The issue on appeal is whether the trial court erred in permitting a general verdict in this case when James had been charged with first degree assault under two theories. James contends that Alaska Rule of Criminal Procedure 31(a) requires unanimity on one or the other theory of assault under which he was charged. He argues that the federal constitution compels this interpretation of Rule 31(a). James relies primarily upon United States v. Gipson, 553 F.2d 453 (5th Cir. 1977).

The state contends that, historically, jurors in state courts have had to agree only on the defendant's guilt or innocence of the crime charged, not on a particular theory of that crime. The state relies on a long line of cases in asking us to adopt the rule accepted in most other states, i.e., that juries need not unanimously agree upon a particular statutory theory of the crime charged if there is sufficient evidence in the record to support either theory.

The landmark case on jury unanimity is People v. Sullivan, 173 N.Y. 122, 65 N.E. 989 (N.Y. 1903). In Sullivan the defendant was charged with first degree murder under two theories of the crime. The case was submitted to the jury with an instruction permitting it to convict if it found that Sullivan had committed either premeditated murder or felony murder. Sullivan appealed his conviction, claiming that the instruction violated his right to a unanimous verdict. The court responded:

There was but a single crime charged in the indictment against the defendant, — that of murder in the first degree; and the only issue to be determined by the jury was whether the defendant had been guilty of that crime.

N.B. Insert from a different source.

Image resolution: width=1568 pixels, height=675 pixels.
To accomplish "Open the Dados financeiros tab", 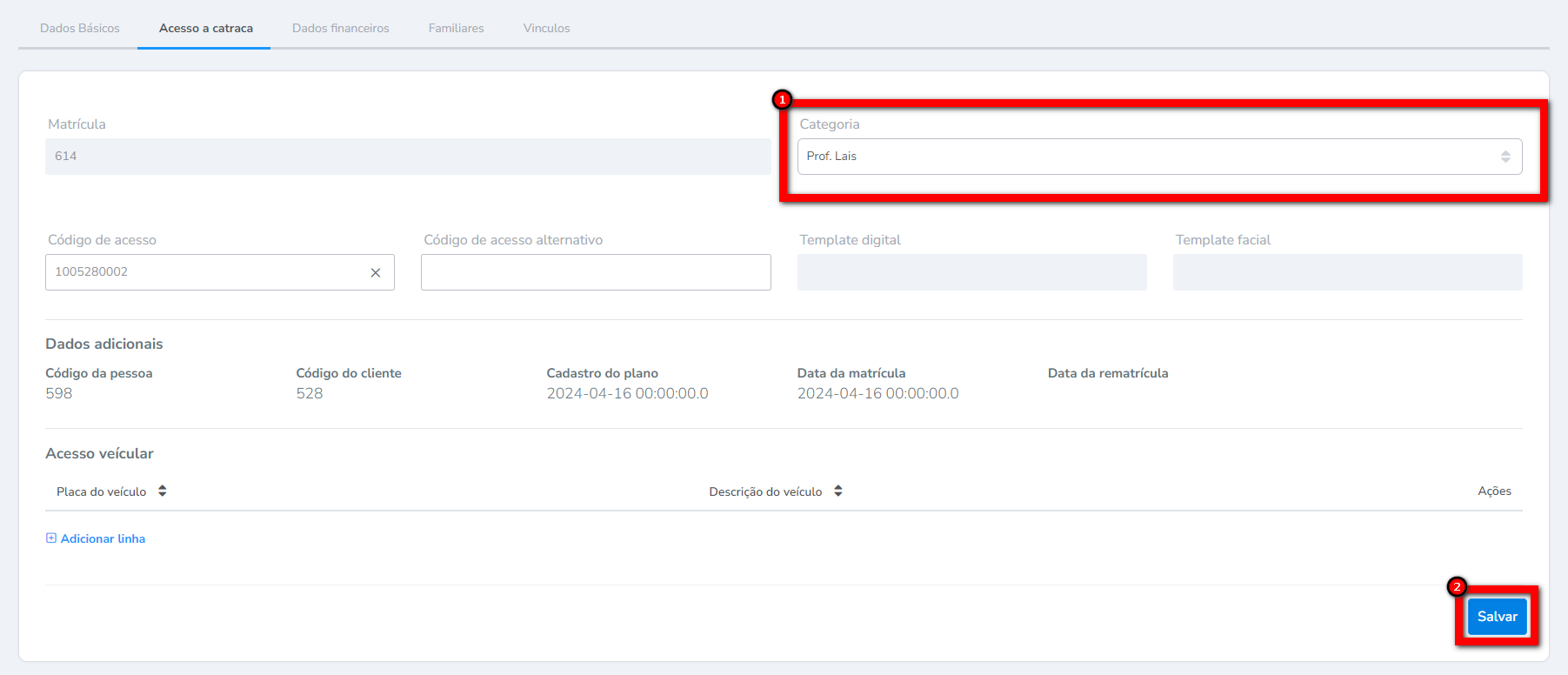I will click(x=341, y=28).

Under our statute (section 183, Pen.Code), so far as applicable to the case before us, proof either that the defendant killed the deceased with a deliberate and premeditated design to effect his death, or while the defendant was engaged in the commission of a felony, or an attempt to commit a felony, though without any design to take life, established his guilt of the crime charged. "It is not necessary that a jury, in order to find a verdict, should concur in a single view of the transaction disclosed by the evidence. If the conclusion may be justified upon either of two interpretations of the evidence, the verdict cannot be impeached by showing that a part of the jury proceeded upon one interpretation and part upon the other." . . . So, in this case, it was not necessary that all the jurors should agree in the determination that there was a deliberate and premeditated design to take the life of the deceased, or in the conclusion that the defendant was at the time engaged in the commission of a felony, or an attempt to commit one. It was sufficient that each juror was convinced beyond a reasonable doubt that the defendant had committed the crime of murder in the first degree as that offense is defined by the statute.

65 N.E. at 989-90 (citation omitted; emphasis added).

The Sullivan rule has been applied in first degree assault cases. In Wells v. Commonwealth, 561 S.W.2d 85 (Ky. 1978), the jury was given an instruction similar to that given the James jury. Wells asserted that the instruction, by creating the possibility of a verdict that was not unanimous, violated his due process right because proof beyond a reasonable doubt was not assured on each element of the offense charged. The Wells court stated:

The jury was instructed:

You will find the defendant, William Wells, guilty under this instruction if, and only if, you believe from the evidence beyond a reasonable doubt, all of the following:

(a) That in this county on or about May 21, 1976, and before the finding of this indictment herein, he inflicted serious physical injury upon Rodney Cline by shooting him with a pistol, a deadly weapon.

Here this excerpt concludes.